Kevin Stanley Curran (10 December 1920 – 20 April 1978) was an Australian rules footballer who played for Hawthorn in the VFL during the 1940s. 

Curran was recruited to Hawthorn from Traralgon and played his first game with them in 1940. A rover, he made his debut in a game against Fitzroy but internal disputes over his selection ensured that it would be the only time he appeared in the season. Instead of staying on at Hawthorn he enlisted in the army, fighting against the Japanese in Dili. 

In 1946 he made a return to Hawthorn and the following season represented Victoria at the Hobart Carnival, the first on 9 interstate appearances during his career. He won Hawthorn's best and fairest award in 1948, also winning the Simpson Medal for his performance against West Australian in an interstate game.

Bob McCaskill replaced Alec Albiston as coach at the start of 1950. Albiston was told by a committeeman that he would be appointed captain. But McCaskill wanted a more physical leader, and he decided that Curran was just the man. Albiston was stunned by the appointment and a split occurred at the club.  Albiston and Col Austen, the reigning Brownlow Medallist, were sacked and given open clearances.
 
Curran got reported in just the third match of the season, getting a four-match suspension
His return was against Richmond, Col Austen’s new club  and everyone knew he was out to get Austen that day at Glenferrie Oval. Eventually he lined him up from 40 yards away and hit him. He was suspended for another four matches. 

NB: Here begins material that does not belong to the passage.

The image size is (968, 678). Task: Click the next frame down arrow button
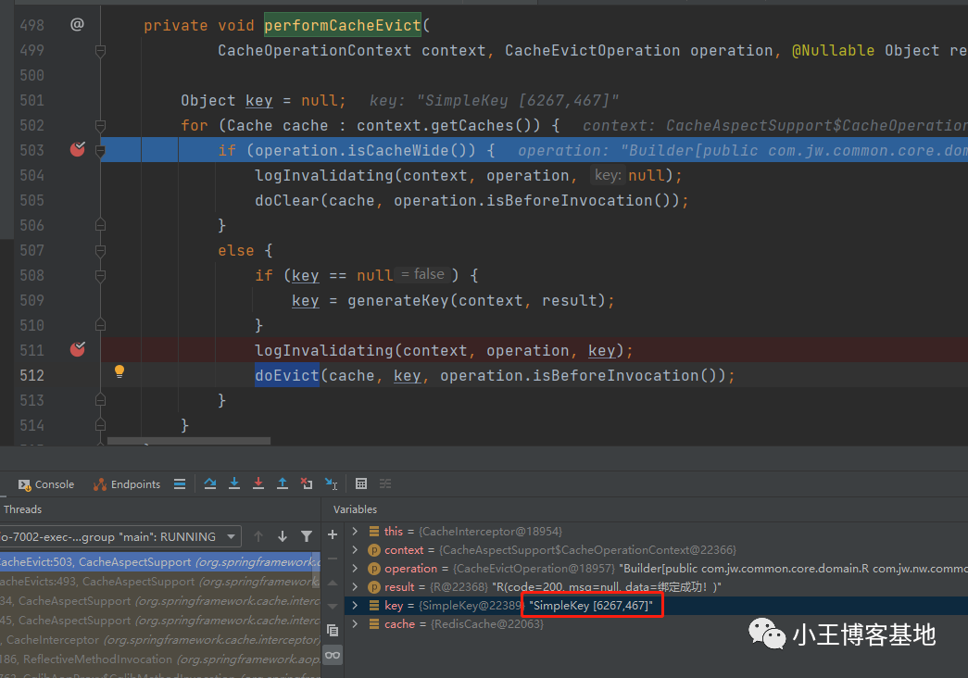click(x=282, y=536)
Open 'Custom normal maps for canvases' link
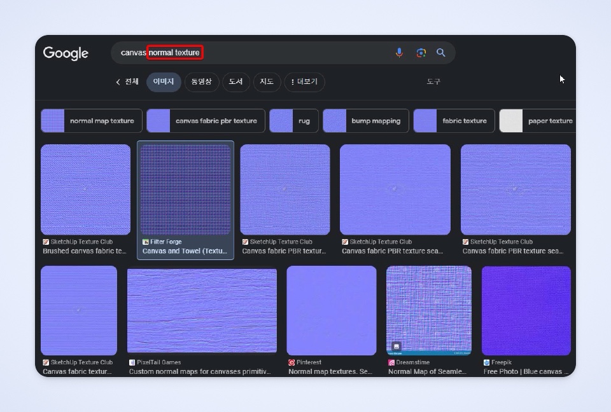 (x=200, y=371)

He resigned as captain after two seasons, he accepted an offer to captain-coach the Sandhurst Football Club in Bendigo at the beginning of 1952.  He was the Bendigo league’s best and fairest (Michelsen Medal) in his first season.

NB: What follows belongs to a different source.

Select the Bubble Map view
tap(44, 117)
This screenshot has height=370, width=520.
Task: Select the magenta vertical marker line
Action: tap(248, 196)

He became a publican and ran the Fleece Inn Hotel in Bendigo. He helped recruit local Bendigo boys Graham Arthur, Brendan Edwards and Des Dickson to Hawthorn. Curran himself signed Edwards after two  officials made the mistake of calling in at Curran’s hotel and asking for direction to Edward's place, Curran gave them bad directions then he rushed off and signed the schoolboy.

Honours and achievements
Individual
 Hawthorn best and fairest: 1948
 Hawthorn captain: 1950–1951
 Hawthorn life member

References

External links

Hawksheadquarters profile

1920 births
Australian rules footballers from Victoria (Australia)
Hawthorn Football Club players
Peter Crimmins Medal winners
Sandhurst Football Club players
Traralgon Football Club players
1978 deaths
Australian Army personnel of World War II
People from Traralgon
Military personnel from Victoria (Australia)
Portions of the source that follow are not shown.